23.12 Installing Binary Packages with cargo install
Besides building your own projects, you can install Rust applications published on Crates.io directly using cargo install. This command downloads the specified package, builds its default binary crate (usually in release mode), and places the resulting executable in your Cargo bin directory.
cargo install ripgrep # Installs the 'ripgrep' fast search tool package
cargo install fd-find # Installs the 'fd' find alternative package
Cargo downloads the package’s source code, compiles its binary crate in release mode, and places the resulting binary in ~/.cargo/bin/. Ensure this directory is included in your system’s PATH environment variable to run the installed commands directly (e.g., rg, fd).
Important note regarding Cargo.lock and cargo install:
When you run cargo install, it builds the specified binary package from source. Unlike cargo build or cargo run (which, for a local project, will automatically use an existing Cargo.lock file to ensure reproducible builds), cargo install by default ignores the Cargo.lock file that might be present in the downloaded package’s source. Instead, it resolves dependencies based on Cargo.toml and creates a new Cargo.lock for the installation process.

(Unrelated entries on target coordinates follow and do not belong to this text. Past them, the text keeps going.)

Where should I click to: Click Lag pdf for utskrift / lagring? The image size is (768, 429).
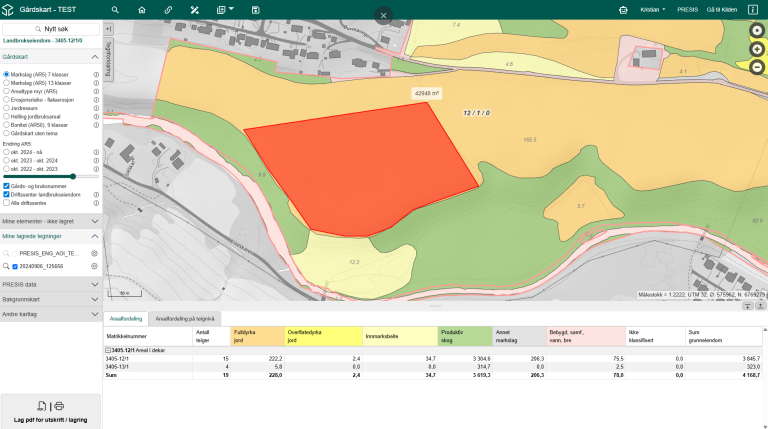tap(50, 411)
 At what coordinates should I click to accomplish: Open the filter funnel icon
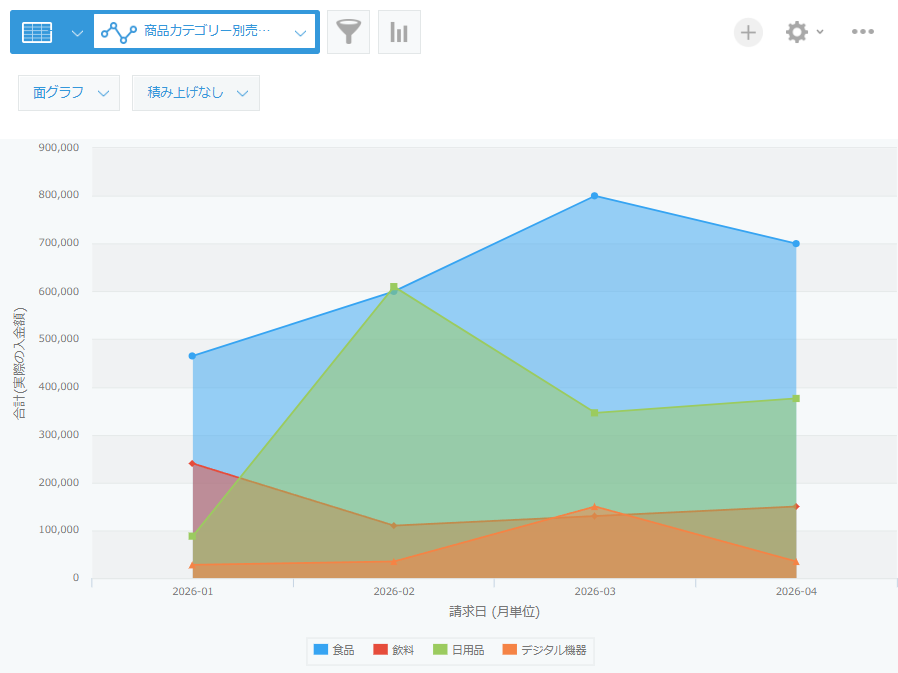348,32
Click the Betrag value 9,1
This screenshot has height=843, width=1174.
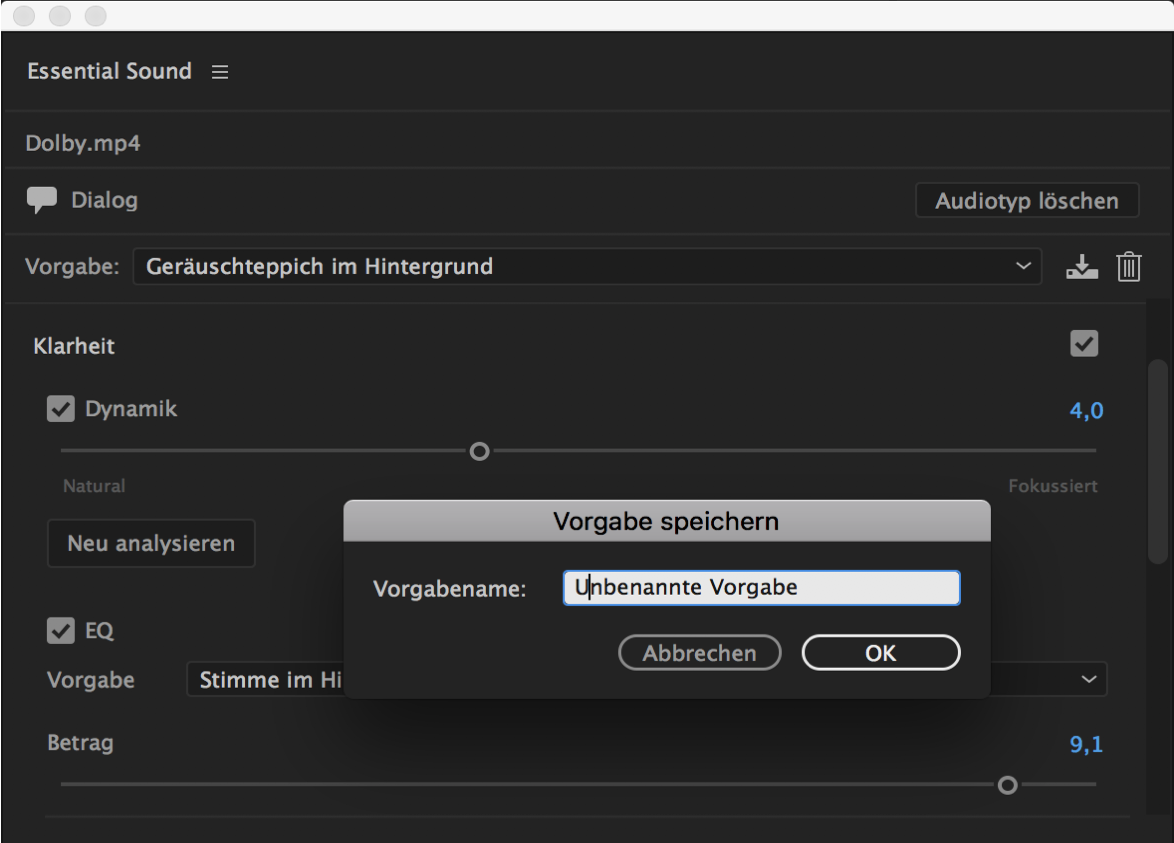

This behavior is generally safe for libraries (where the exact dependency versions are less critical for the library itself, as the downstream application’s Cargo.lock will govern). However, for installing application binaries, it means you might get a different set of dependency versions than what the application developer used or tested with, potentially leading to different behavior or even breakage if a dependency introduced an incompatible change.
To ensure a reproducible installation that uses the exact dependency versions specified by the application’s developer (i.e., those recorded in the Cargo.lock file shipped with the package), you should use the --locked flag:
# Install with reproducible dependencies as specified by the package author
cargo install ripgrep --locked
Using --locked is highly recommended for installing application binary packages to ensure you get the same executable artifact that the author intended. If the package’s Cargo.lock file is missing or out of sync with Cargo.toml, cargo install --locked will fail, prompting the package author to fix their distribution.
Use cargo install --list to see installed packages. To update an installed package, run cargo install again with the same package name (or cargo install <package_name> --locked for reproducibility). To uninstall, use cargo uninstall <package_name>.